Re: [PATCH v5 0/2] printk: Console owner and waiter logic cleanup
From: Petr Mladek
Date: Mon Jan 15 2018 - 09:45:42 EST
On Mon 2018-01-15 07:06:37, Steven Rostedt wrote:
> On Sat, 13 Jan 2018 16:28:34 +0900
> Sergey Senozhatsky <sergey.senozhatsky@xxxxxxxxx> wrote:
> > On (01/12/18 07:21), Steven Rostedt wrote:
> >
> > > An OOM does not do everything in one printk, it calls hundreds.
> > > Having hundreds of printks is an issue, especially in critical sections.
> >
> > unless your console_sem owner is preempted. as long as it is preempted
> > it doesn't really matter how many times we call printk from which CPUs
> > and from which sections, but what matters - who is going to print that all
> > out when console_sem is running again and how much time will it take.
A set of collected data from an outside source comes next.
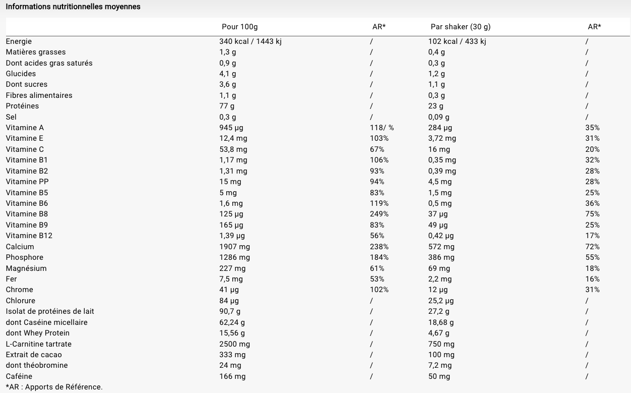The height and width of the screenshot is (393, 631).
Task: Select the L-Carnitine tartrate 2500 mg value
Action: point(234,344)
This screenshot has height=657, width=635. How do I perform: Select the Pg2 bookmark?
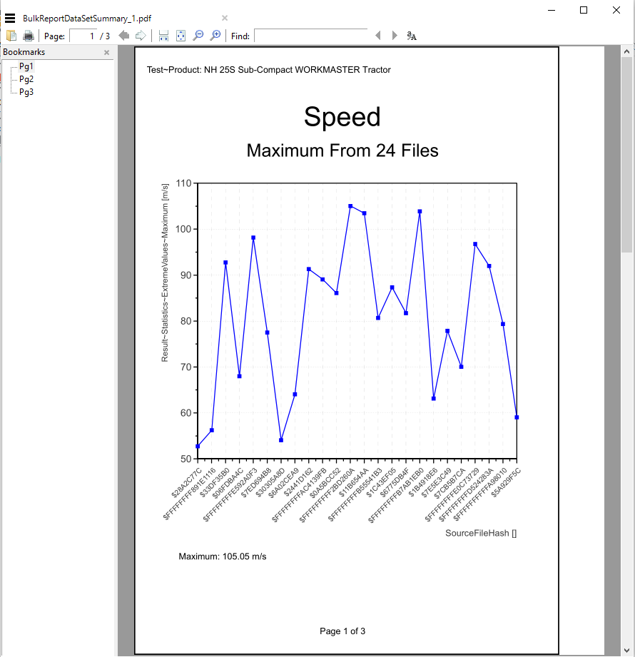click(x=25, y=79)
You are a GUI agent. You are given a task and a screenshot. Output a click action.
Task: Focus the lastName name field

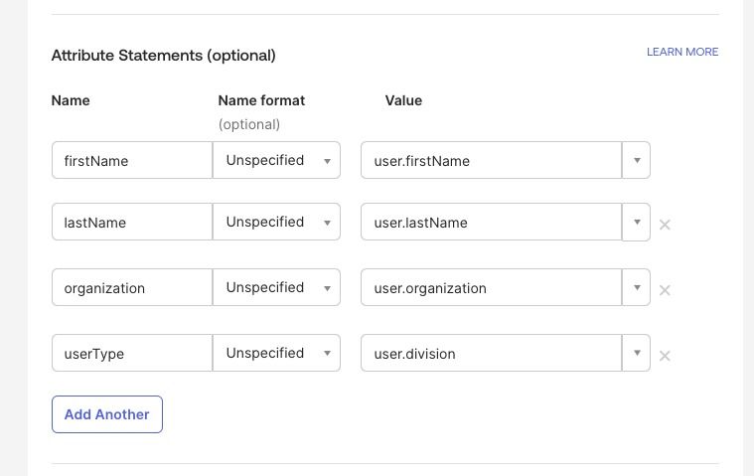click(x=131, y=222)
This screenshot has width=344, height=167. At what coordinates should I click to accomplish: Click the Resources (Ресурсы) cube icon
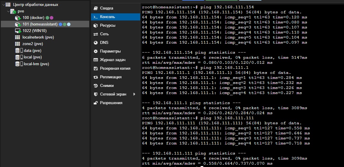click(x=95, y=26)
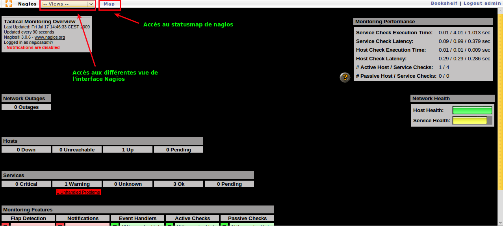Click the green Event Handlers status icon
The width and height of the screenshot is (503, 226).
point(115,225)
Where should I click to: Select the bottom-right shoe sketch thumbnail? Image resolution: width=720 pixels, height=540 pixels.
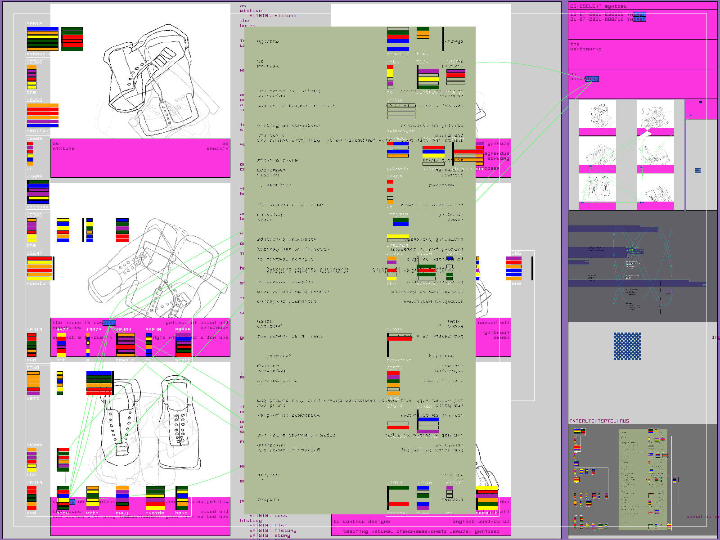point(655,189)
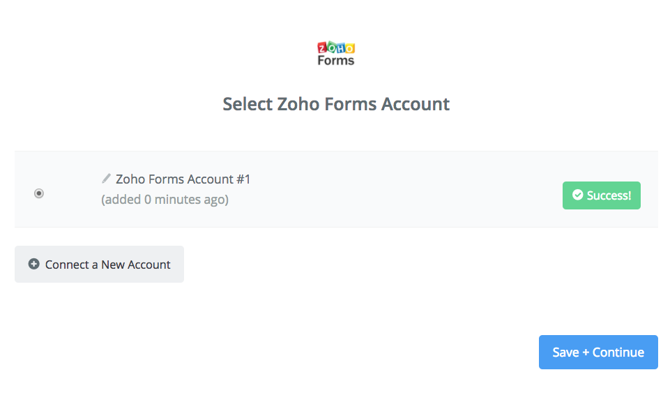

> > that's what I'm saying.
>
> OK, if this is an issue, then we could do:
>
> preempt_disable();
> if (console_trylock_spinning())
> console_unlock();
> preempt_enable();
>
> Which would prevent any printks from being preempted, but allow for
> other console_lock owners to be so.
[...]
> > : .... and what about the
> > : printks that haven't gotten out yet? Delay them to something else, and
> > : if the machine were to crash in the transfer, we lost all that data.
> > :
> > : My method, there's really no delay between a hand off. There's always
> > : an active CPU doing printing. It matches the current method which works
> > : well for getting information out. A delayed approach will break that
> >
> >
> > that is not true. we can have preemption "during" hand off. hand off,
> > thus, is a "delayed approach", by definition. so if you consider the
> > possibility of "if the machine were to crash in the transfer, we lost
> > all that data" and if you consider this to be important [otherwise you
> > wouldn't bring that up, would you] then the reality is that your patch
> > has the same problem as printk_kthread.
>
> With the preempt_disable() there really isn't a delay. I agree, we
> shouldn't let printk preempt (unless we have CONFIG_PREEMPT_RT enabled,
> but that's another story).
>
> >
> > so very schematically, for hand-off it's something like
> >
> > if (... console_trylock_spinning()) // grabbed the ownership
> >
> > << ... preempted ... >>
> >
> > console_unlock();
>
> Which I think we should stop, with the preempt_disable().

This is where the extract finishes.